Private equity 2014: Room for optimism?

by Imad Ghandour February 6, 2014
written by Imad Ghandour

Nouriel Roubini, the famous economist nicknamed Dr. Doom, was predicting the collapse of the world economy in 2013 as he foresaw a perfect “economic storm” for the year. Fortunately, the 2013 storm is turning to an economic spring throughout the globe — the private equity (PE) industry included.  

The Gulf Cooperation Council (GCC) and many other countries in the region have maintained positive economic growth since 2009, although such economic track records have received very little credit so far. This economic growth, coupled with political stability, is starting to receive greater recognition from international institutional investors, who are now trickling back to the Middle East and North Africa.

Most PE fundraisers have mentioned significant interest from a selected group of avant garde international institutional investors — up from almost zero a couple of years ago.  In light of the Brazilian economic winter and the Indian rupee yoyo, the GCC in particular has sharpened its image as an economically stable region. Even American institutional investors are starting to see the virtue of investing in the faraway lands of Arabia, where petro reserves ensure economic stability and local currencies have been eternally pegged to the all mighty United States dollar.

ON THE UP AND UP
Fortunately for the survivors of these grim years, it seems that the investment cycle is on an upturn. Most of the experienced managers blazing on the fundraising trail have reported good traction.  The first to publicly break the good news was NBK Capital, which announced a first closing of $217 million for its second PE fund. Privately, no less than four other funds have disclosed good traction in fundraising and some first-closing of their funds.

Task prompt:
Reproduce the private equity 2014 article verbatim, from its headline through its final sentence.

Dataset excerpt:
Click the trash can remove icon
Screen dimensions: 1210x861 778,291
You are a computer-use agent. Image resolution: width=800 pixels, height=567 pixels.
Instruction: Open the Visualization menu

Result:
Private equity 2014: Room for optimism?

by Imad Ghandour February 6, 2014
written by Imad Ghandour

Nouriel Roubini, the famous economist nicknamed Dr. Doom, was predicting the collapse of the world economy in 2013 as he foresaw a perfect “economic storm” for the year. Fortunately, the 2013 storm is turning to an economic spring throughout the globe — the private equity (PE) industry included.  

The Gulf Cooperation Council (GCC) and many other countries in the region have maintained positive economic growth since 2009, although such economic track records have received very little credit so far. This economic growth, coupled with political stability, is starting to receive greater recognition from international institutional investors, who are now trickling back to the Middle East and North Africa.

Most PE fundraisers have mentioned significant interest from a selected group of avant garde international institutional investors — up from almost zero a couple of years ago.  In light of the Brazilian economic winter and the Indian rupee yoyo, the GCC in particular has sharpened its image as an economically stable region. Even American institutional investors are starting to see the virtue of investing in the faraway lands of Arabia, where petro reserves ensure economic stability and local currencies have been eternally pegged to the all mighty United States dollar.

ON THE UP AND UP
Fortunately for the survivors of these grim years, it seems that the investment cycle is on an upturn. Most of the experienced managers blazing on the fundraising trail have reported good traction.  The first to publicly break the good news was NBK Capital, which announced a first closing of $217 million for its second PE fund. Privately, no less than four other funds have disclosed good traction in fundraising and some first-closing of their funds.